• Page excerpt
- - -
The most funny thing about the conversation was dictating a funny German word to a native American English speaker and hearing her repeating it. She could look up my account and saw the letters… Trying to log in with them wasn’t possible, neither resetting the password… For that, i must be logged in. Haha.

I guess i could be pissed about the need to open a second account, but the conversation was fun. And in the end, Parallels Desktop is a great product and what the heck, someone messed up and they didn’t blame it on me like many German hotlines do. Furthermore, i was really happy, realising that my rusty school English is still not that rusted and that I’m still able to communicate some problems without much hassle.

But going back to the password problem: Please start writing serious authentication code, it’s not that hard. Thank you.

Edit: I must say, the Parallels support really rocks! They did manage to reset my account and they did read my emails the first time i wrote them and did not respond with some standard templates like many others do. I really appreciate this and this post isn’t in any way a rant against Parallels or their support team, but it is ranting against thoughtless database design.
- - -
• Excerpted data
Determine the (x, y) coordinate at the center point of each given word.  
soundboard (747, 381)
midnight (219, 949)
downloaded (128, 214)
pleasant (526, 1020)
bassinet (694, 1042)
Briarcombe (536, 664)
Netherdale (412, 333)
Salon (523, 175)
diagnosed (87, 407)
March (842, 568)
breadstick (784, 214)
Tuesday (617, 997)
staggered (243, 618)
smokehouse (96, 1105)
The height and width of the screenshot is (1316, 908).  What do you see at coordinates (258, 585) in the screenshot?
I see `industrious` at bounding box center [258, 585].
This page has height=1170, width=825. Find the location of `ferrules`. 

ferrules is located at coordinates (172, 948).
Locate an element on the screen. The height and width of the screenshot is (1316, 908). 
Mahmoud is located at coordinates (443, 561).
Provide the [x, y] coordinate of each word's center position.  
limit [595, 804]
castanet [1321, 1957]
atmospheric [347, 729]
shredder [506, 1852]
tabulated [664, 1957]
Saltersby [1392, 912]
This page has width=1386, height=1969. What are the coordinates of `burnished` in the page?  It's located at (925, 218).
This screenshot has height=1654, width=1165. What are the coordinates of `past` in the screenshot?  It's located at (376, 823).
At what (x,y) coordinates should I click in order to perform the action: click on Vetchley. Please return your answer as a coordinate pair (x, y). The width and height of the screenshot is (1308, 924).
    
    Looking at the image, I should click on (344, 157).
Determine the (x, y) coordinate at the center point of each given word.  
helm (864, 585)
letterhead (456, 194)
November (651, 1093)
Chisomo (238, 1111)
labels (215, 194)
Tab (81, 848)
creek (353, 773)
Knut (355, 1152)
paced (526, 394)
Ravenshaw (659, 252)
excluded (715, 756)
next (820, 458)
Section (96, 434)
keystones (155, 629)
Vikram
- - -
• Your objective
In the post about the Parallels account problem, list each thing that the paragraph beginning "Edit: I must say" says the Parallels support did or did not do.

• Output of the task
- They managed to reset the writer's account.
- They read the writer's emails the first time the writer wrote them.
- They did not respond with standard templates.